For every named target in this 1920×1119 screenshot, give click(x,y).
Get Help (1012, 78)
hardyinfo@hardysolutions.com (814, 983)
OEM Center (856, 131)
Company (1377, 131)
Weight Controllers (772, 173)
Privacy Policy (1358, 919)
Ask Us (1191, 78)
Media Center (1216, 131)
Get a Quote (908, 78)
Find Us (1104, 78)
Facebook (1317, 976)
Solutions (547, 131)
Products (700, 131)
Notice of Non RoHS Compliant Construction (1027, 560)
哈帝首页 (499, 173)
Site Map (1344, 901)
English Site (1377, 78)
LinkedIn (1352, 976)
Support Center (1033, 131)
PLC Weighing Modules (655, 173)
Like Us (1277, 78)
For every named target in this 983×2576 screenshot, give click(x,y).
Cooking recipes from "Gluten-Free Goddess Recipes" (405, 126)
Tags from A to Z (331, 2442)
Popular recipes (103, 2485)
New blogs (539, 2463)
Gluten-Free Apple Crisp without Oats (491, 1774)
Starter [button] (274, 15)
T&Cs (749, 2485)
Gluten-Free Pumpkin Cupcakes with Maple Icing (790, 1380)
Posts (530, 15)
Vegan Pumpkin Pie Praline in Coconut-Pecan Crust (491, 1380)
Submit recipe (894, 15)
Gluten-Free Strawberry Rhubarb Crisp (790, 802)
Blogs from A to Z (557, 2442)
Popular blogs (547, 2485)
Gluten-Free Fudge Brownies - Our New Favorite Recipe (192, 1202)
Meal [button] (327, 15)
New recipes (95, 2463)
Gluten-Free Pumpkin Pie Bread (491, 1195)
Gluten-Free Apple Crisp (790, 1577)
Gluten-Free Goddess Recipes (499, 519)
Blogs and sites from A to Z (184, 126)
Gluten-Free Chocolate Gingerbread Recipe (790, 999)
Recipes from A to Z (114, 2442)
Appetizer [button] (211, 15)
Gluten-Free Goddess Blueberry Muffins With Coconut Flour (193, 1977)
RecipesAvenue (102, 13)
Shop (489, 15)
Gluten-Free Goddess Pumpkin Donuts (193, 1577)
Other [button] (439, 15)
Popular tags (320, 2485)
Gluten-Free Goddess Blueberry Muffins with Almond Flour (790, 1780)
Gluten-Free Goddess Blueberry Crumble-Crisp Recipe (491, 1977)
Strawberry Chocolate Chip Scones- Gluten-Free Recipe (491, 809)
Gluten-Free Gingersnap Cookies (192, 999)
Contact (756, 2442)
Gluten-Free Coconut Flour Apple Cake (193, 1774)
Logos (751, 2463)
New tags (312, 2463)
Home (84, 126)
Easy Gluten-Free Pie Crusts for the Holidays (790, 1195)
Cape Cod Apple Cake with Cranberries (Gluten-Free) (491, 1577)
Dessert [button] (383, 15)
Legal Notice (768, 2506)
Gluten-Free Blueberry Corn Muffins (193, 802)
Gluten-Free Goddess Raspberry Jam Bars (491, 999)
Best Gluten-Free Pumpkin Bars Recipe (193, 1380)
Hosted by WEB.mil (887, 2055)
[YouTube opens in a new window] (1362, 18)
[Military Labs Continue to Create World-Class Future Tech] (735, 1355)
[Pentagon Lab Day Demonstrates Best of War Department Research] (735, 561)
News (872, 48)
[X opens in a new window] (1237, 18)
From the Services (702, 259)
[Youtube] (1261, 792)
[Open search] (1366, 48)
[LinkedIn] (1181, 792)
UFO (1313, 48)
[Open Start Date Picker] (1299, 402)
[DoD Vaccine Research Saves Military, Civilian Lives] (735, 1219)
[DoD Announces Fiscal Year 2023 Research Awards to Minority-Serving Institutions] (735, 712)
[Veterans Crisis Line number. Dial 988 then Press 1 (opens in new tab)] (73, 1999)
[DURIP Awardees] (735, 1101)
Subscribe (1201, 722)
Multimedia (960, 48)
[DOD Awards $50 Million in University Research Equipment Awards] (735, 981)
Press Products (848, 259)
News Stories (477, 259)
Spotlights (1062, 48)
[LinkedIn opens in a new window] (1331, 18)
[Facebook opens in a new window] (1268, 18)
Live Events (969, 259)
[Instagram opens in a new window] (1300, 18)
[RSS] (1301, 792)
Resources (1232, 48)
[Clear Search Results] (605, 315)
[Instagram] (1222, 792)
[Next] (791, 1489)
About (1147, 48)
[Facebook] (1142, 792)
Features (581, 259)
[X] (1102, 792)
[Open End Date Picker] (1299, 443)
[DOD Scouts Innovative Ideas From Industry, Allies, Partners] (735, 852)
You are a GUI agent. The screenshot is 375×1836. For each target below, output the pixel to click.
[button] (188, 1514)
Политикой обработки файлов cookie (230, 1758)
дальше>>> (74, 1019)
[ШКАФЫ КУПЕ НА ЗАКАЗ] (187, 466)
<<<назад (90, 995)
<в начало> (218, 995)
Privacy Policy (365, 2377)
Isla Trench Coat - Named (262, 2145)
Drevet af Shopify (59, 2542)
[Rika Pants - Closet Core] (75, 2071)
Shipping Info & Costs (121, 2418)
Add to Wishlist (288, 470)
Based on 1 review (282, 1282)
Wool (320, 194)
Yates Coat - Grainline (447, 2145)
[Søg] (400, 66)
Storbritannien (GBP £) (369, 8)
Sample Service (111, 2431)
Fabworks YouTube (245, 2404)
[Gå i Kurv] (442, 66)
-- -- --
* **Task prompt**: Begin at the line containing "[Next] (791, 1489)" and reproduce every line through the last one in the records above, exactly.

* **Solution**:
[Next] (791, 1489)
About (1147, 48)
[Facebook] (1142, 792)
Features (581, 259)
[X] (1102, 792)
[Open End Date Picker] (1299, 443)
[DOD Scouts Innovative Ideas From Industry, Allies, Partners] (735, 852)
You are a GUI agent. The screenshot is 375×1836. For each target below, output the pixel to click.
[button] (188, 1514)
Политикой обработки файлов cookie (230, 1758)
дальше>>> (74, 1019)
[ШКАФЫ КУПЕ НА ЗАКАЗ] (187, 466)
<<<назад (90, 995)
<в начало> (218, 995)
Privacy Policy (365, 2377)
Isla Trench Coat - Named (262, 2145)
Drevet af Shopify (59, 2542)
[Rika Pants - Closet Core] (75, 2071)
Shipping Info & Costs (121, 2418)
Add to Wishlist (288, 470)
Based on 1 review (282, 1282)
Wool (320, 194)
Yates Coat - Grainline (447, 2145)
[Søg] (400, 66)
Storbritannien (GBP £) (369, 8)
Sample Service (111, 2431)
Fabworks YouTube (245, 2404)
[Gå i Kurv] (442, 66)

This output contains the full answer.